In the entries below, repeat only the lines between those holding "Click the crossed-out" and "This screenshot has", inclusive. Leave pictures out.

- **Information shown**
————————

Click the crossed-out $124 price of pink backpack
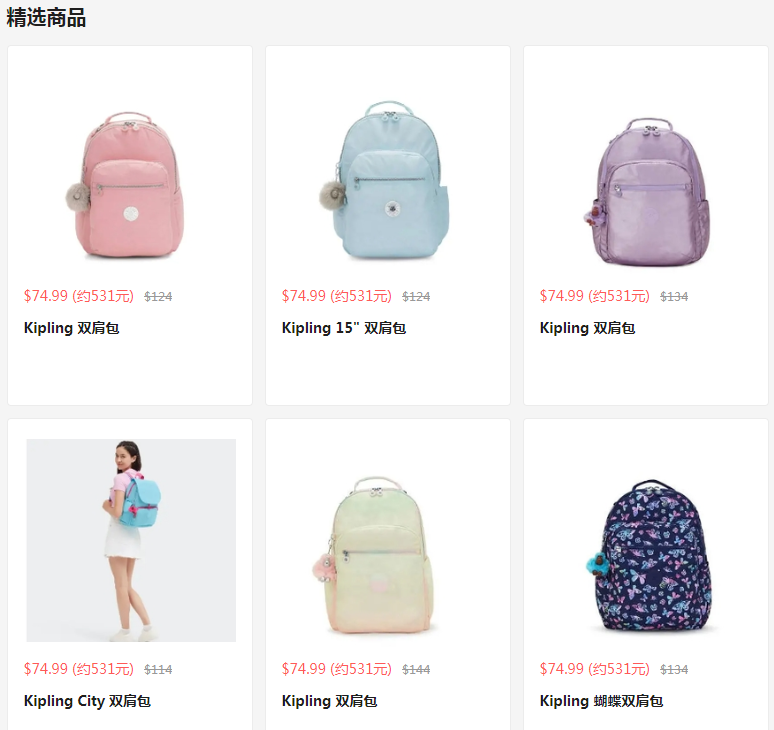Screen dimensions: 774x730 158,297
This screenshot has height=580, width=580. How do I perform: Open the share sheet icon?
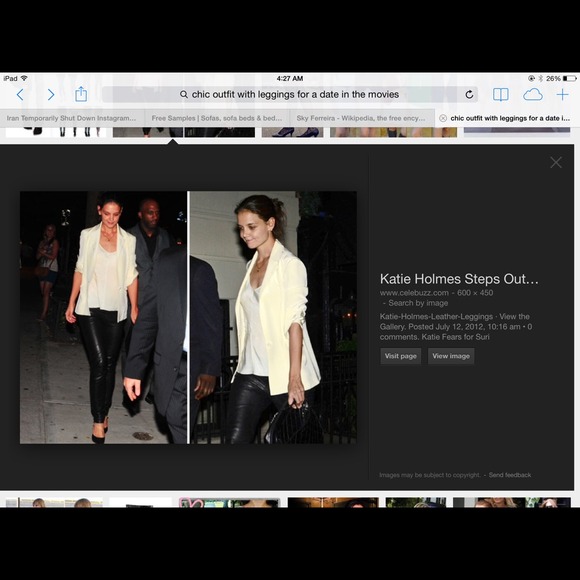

————————

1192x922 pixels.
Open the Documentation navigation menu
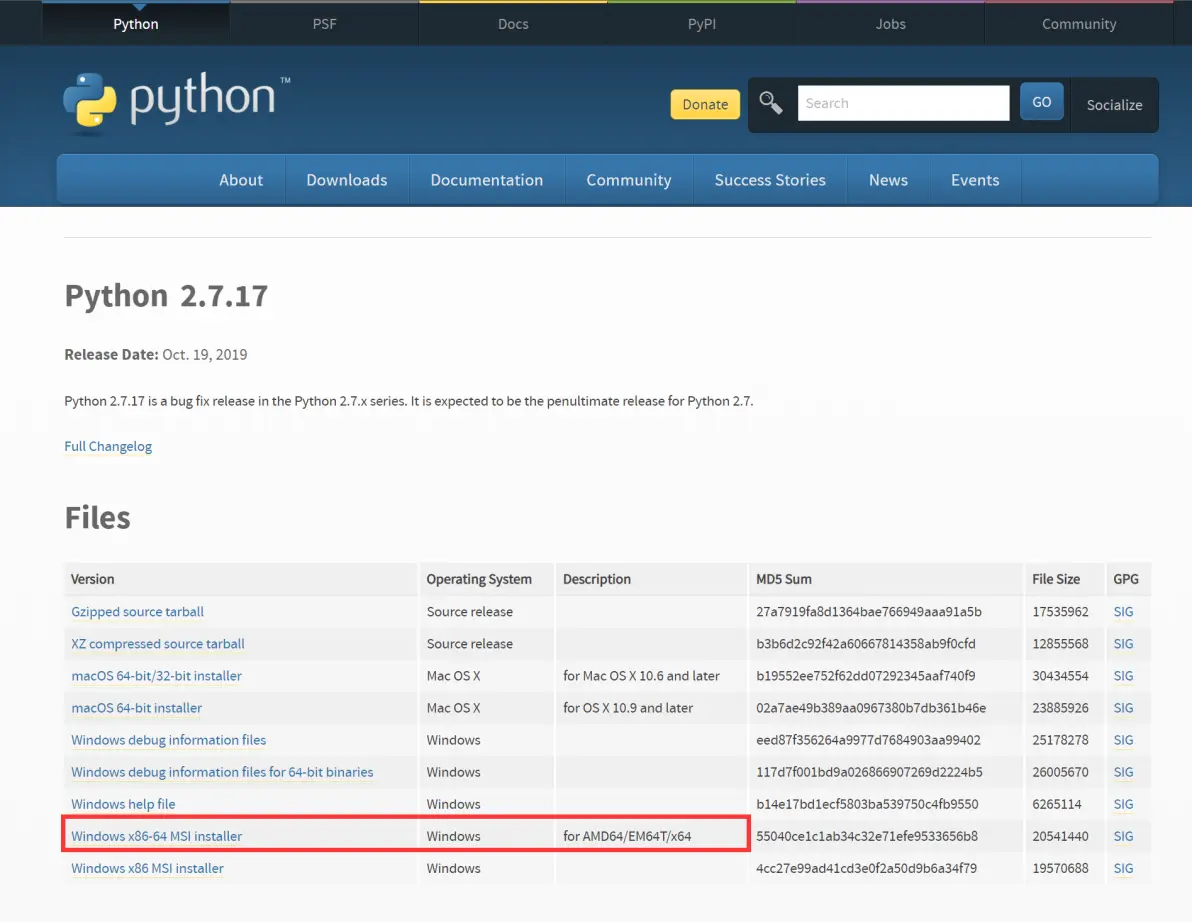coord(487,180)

————————

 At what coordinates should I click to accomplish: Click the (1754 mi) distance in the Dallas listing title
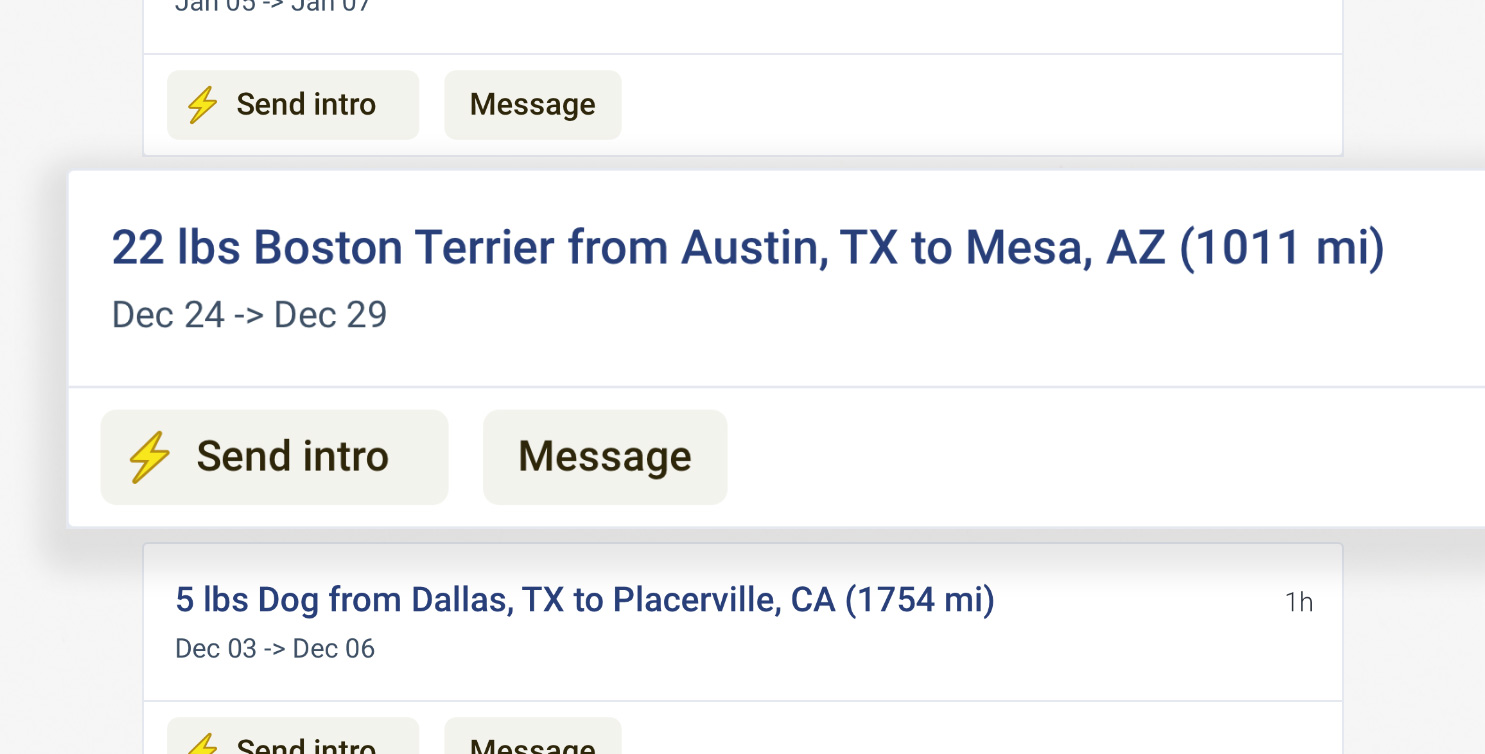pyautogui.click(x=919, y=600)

————————

- **Result of this exercise**
Click the crossed-out $124 price of pink backpack
Screen dimensions: 774x730 158,297
This screenshot has height=580, width=580. How do I perform: Open the share sheet icon?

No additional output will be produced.